In one of my favourite books of his, Bento’s Sketchbook (Verso, 2011), arguably his last masterpiece, John Berger recounted, on pages 49–56, an incident in which, in 2008, he was ejected from the National Gallery by security guards for refusing to pick up his bag which he’d put on the floor while he sketched Christ Crucified, painted in 1475, by Antonello da Messina; one of three Antonello crucifixions (the others are in Antwerp and, curiously, Sibiu in Romania) it seems, though Berger said four.

Berger stated, on p.49, that, ‘It’s the most solitary painting of the scene that I know.’ He also wrote, on p.50, that:
What is so striking about the heads and bodies he painted is not simply their solidity, but the way the surrounding painted space exerts a pressure on them and the way they then resist this pressure.
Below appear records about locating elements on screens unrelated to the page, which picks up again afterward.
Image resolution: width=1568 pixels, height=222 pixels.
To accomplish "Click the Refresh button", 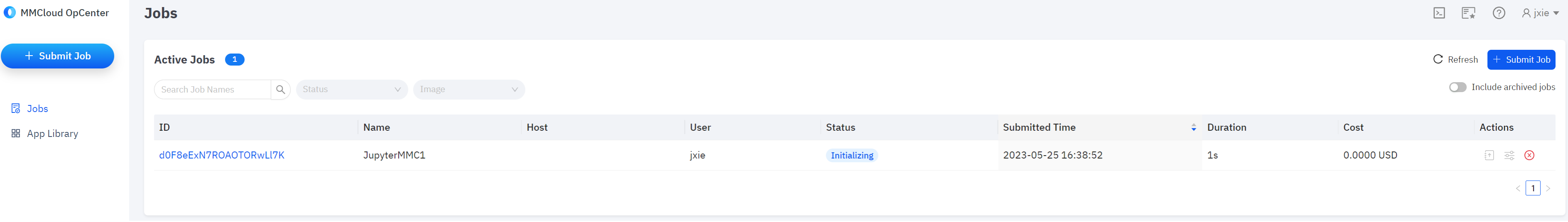I will [x=1455, y=59].
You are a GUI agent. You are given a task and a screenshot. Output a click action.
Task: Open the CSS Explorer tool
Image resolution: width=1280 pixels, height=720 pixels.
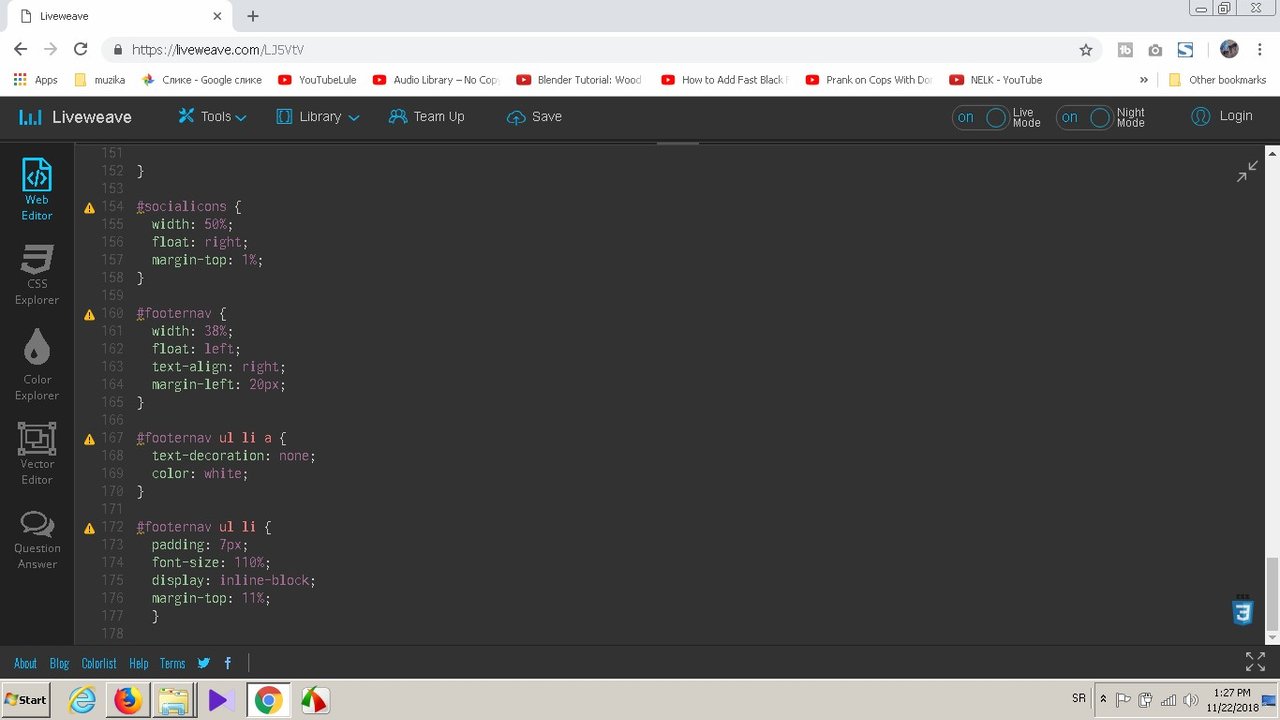(x=37, y=260)
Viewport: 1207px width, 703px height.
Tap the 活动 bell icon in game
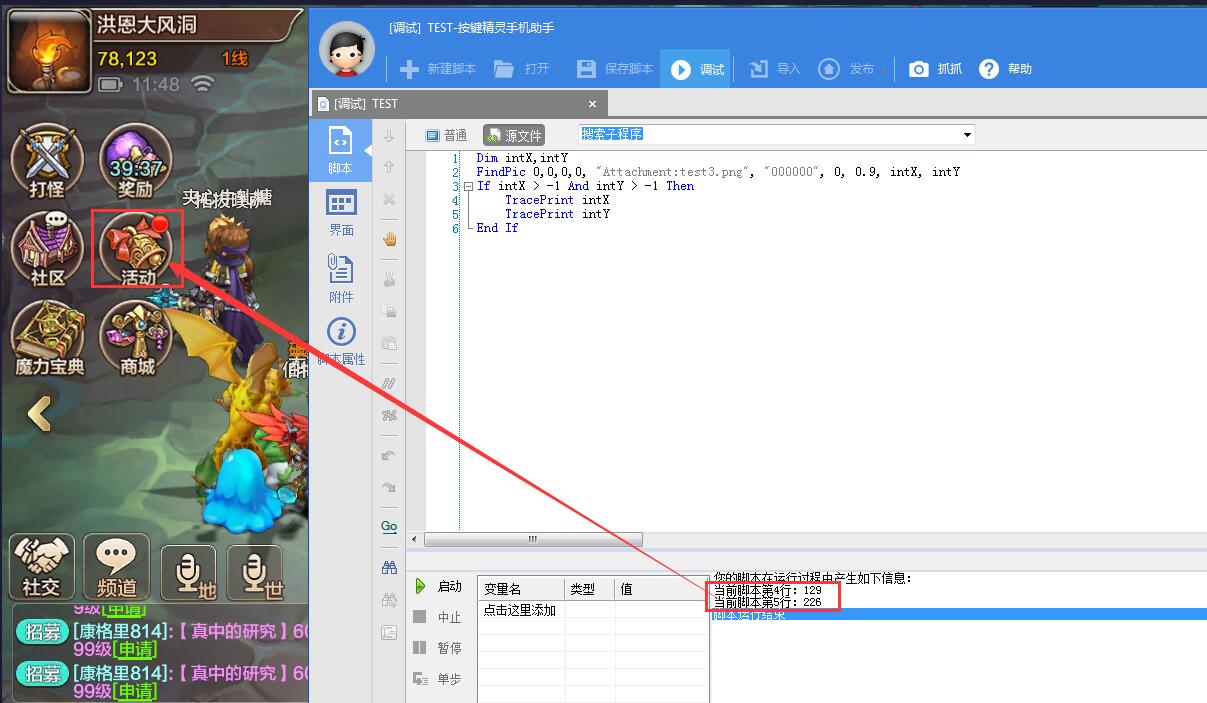click(x=136, y=248)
It is this resistance which makes them so undeniably and physically present.

A fortnight ago, in central London to meet a poet–friend later, I was the second person in the queue to get into the National a few minutes before 10; swiftly made my way into the Sainsbury Wing and found the Crucifixion more easily than I thought I would. There is of course something indescribably wonderful about coming face-to-face with great art. In this instance, it wasn’t so much the face or figure of Christ which drew my attention but the (Sicilian?) landscape beyond, and then the face of St John the Evangelist looking up from beneath his fashionable Renaissance haircut. Maybe the latter was modelled on a patron or their son. In 1475, Antonello was in Venice and aged about fifty.
In all, the National’s collection includes four paintings attributed to Antonello, including his Wunderkammer-containing St Jerome in His Study (1474) – in which, unlike other representations of Jerome, the lion with which he is traditionally prominently associated lies in the shadows – plus one possible. My favourite of them is his Portrait of a Man, widely assumed to be a self-portrait, in which intelligent eyes look almost sideways at the viewer from under a pair of solid eyebrows.
The joy of being early into the gallery was that most of the tourists had headed off to see the Impressionists and Post-Impressionists, so I had whole rooms of Renaissance and Dutch Golden Age paintings to myself. It must be five years since I was last in the gallery, whose collection I know better than any other. With every visit, the humanity of Rembrandt’s portraits – especially of Margaretha de Geer and himself – has deepened for me over the years.
A bonus this time was a special feature built around the recent acquisition of Liotard’s 1754 pastel version of The Lavergne Family Breakfast, his beautiful rendering of an aunt watching her niece dunk bread in milky coffee. Twenty years later, he painted the picture again, this time in oil. I’d encountered Liotard’s pictures before, at the RA, but knew little about him, certainly not that he grew a long beard, dressed like a Turk after four years of living in what was then Constantinople with his patron Lord Duncannon, and became the talk of London society.
Coincidentally, in the Liotard room (the Sunley) I had the opposite experience to Berger: unprompted, one of the security guards happily engaged me in friendly conversation. But then at no point had I put my shoulder bag on the floor.